J'ai commencé à avoir mal dans mon corps vers 57 ans puis les douleurs se sont diffusées de la pointe des cheveux à la plante des pieds, surtout le long de la colonne, dans le cou, la tête comme si elle était une cocotte-minute. On a fait le diagnostic de fibromyalgie, je prends des anti-inflammatoires, des anxiolytiques, sans succès. Je suis allée au centre antidouleur, ils m'ont seulement proposé des antidépresseurs que je n'ai pas voulu prendre. Je fais des séances de kinésithérapie, j'en ai fait beaucoup et toujours sans succès. Ces douleurs me clouent au lit 4 ou 5 jours chaque mois depuis 7 ans. Je gère moi-même, comme j'ai toujours fait, je prends le moins possible de médicaments. »

Sa réflexion

« J'ai compris toute petite que je devrais me battre si je voulais survivre. Ma force c'est le vouloir vivre de mon enfance. On m'avait donné la vie, je ne vois pas pourquoi je ne la vivrais pas. Il a fallu que je me débrouille toute seule, que je me batte intelligemment pour pouvoir m'en sortir. Quand j'ai eu mon diagnostic de cancer du rein, j'ai dit à mon médecin traitant : ce cancer je n'en veux pas, je ne veux pas l'élever celui-là. Dix jours plus tard le chirurgien m'enlevait le rein.

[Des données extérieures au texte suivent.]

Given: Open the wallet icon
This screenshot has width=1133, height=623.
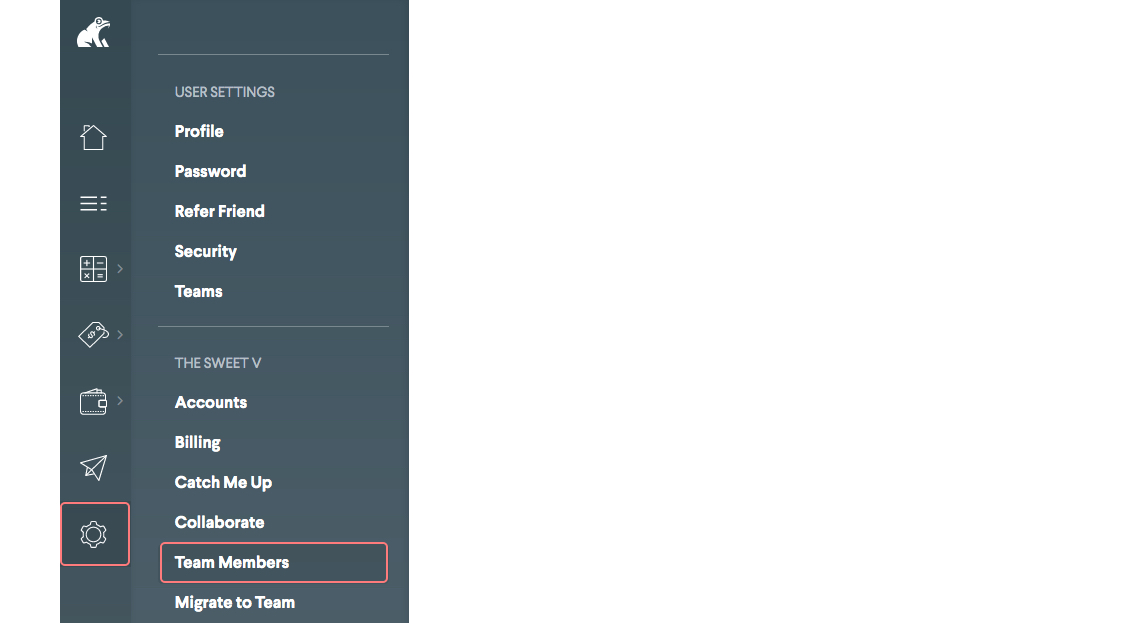Looking at the screenshot, I should pyautogui.click(x=93, y=402).
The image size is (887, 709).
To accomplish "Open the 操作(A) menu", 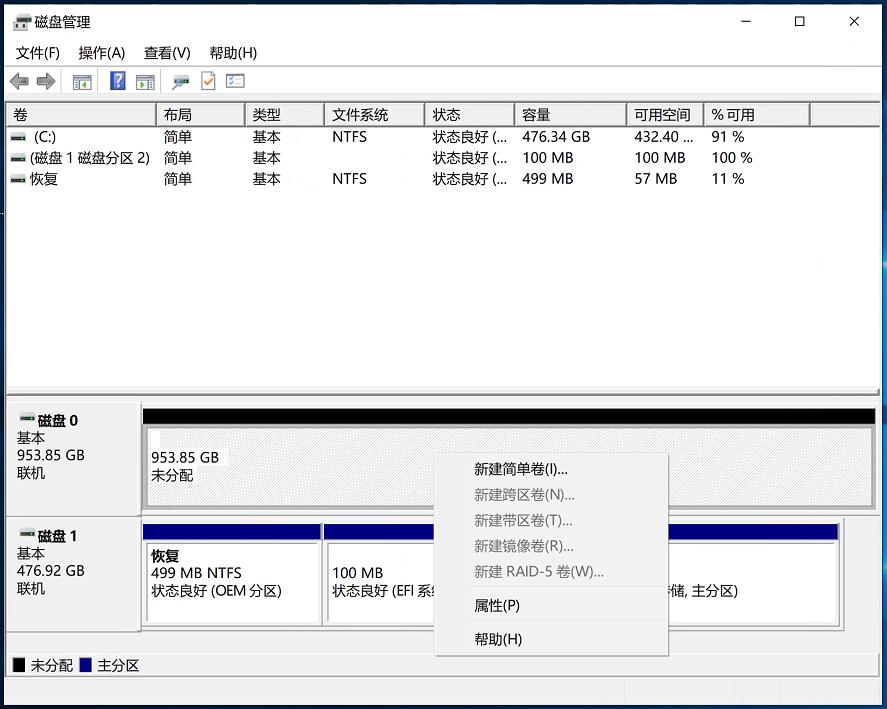I will coord(101,53).
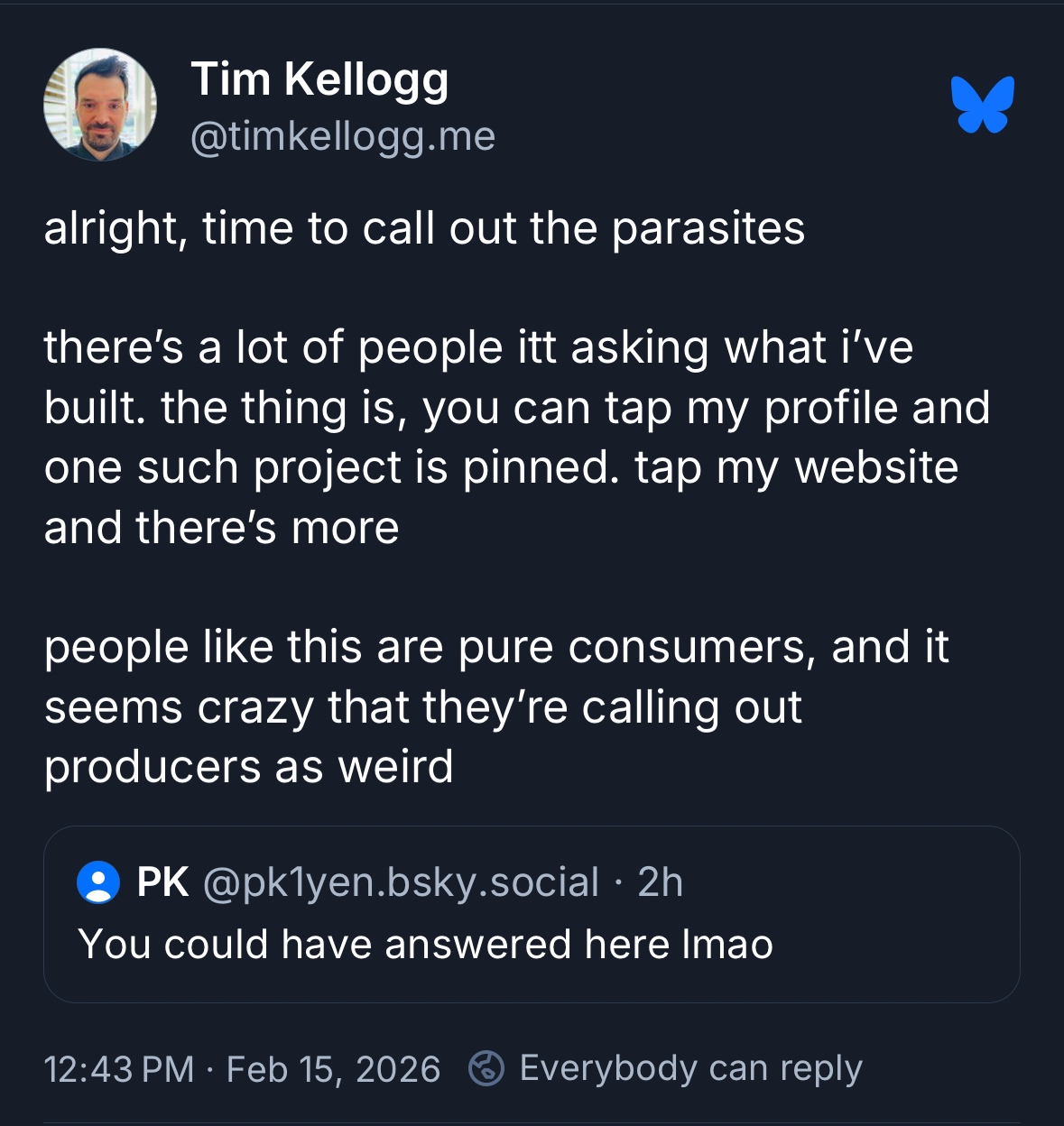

Ce qui m'a donné la force de survivre c'est ma volonté de montrer à ma mère de quoi j'étais capable, de lui montrer qu'elle ne m'aurait pas. Maintenant je ne lâche plus jamais le morceau. Je me suis beaucoup informée, je suis curieuse, j'ai beaucoup lu, je me suis investie pour aider les autres dans l'association de la Croix d'or. Je fais le contraire de ce que l'on m'a fait. J'ai compris toute seule, lors des attouchements, que c'était leur faute et pas la mienne, je ne me suis pas sentie coupable.

Je n'avais jamais discuté comme cela, comme on vient de faire, je vous remercie. Cela fait du bien. »

Tous les noms propres ont été anonymisés.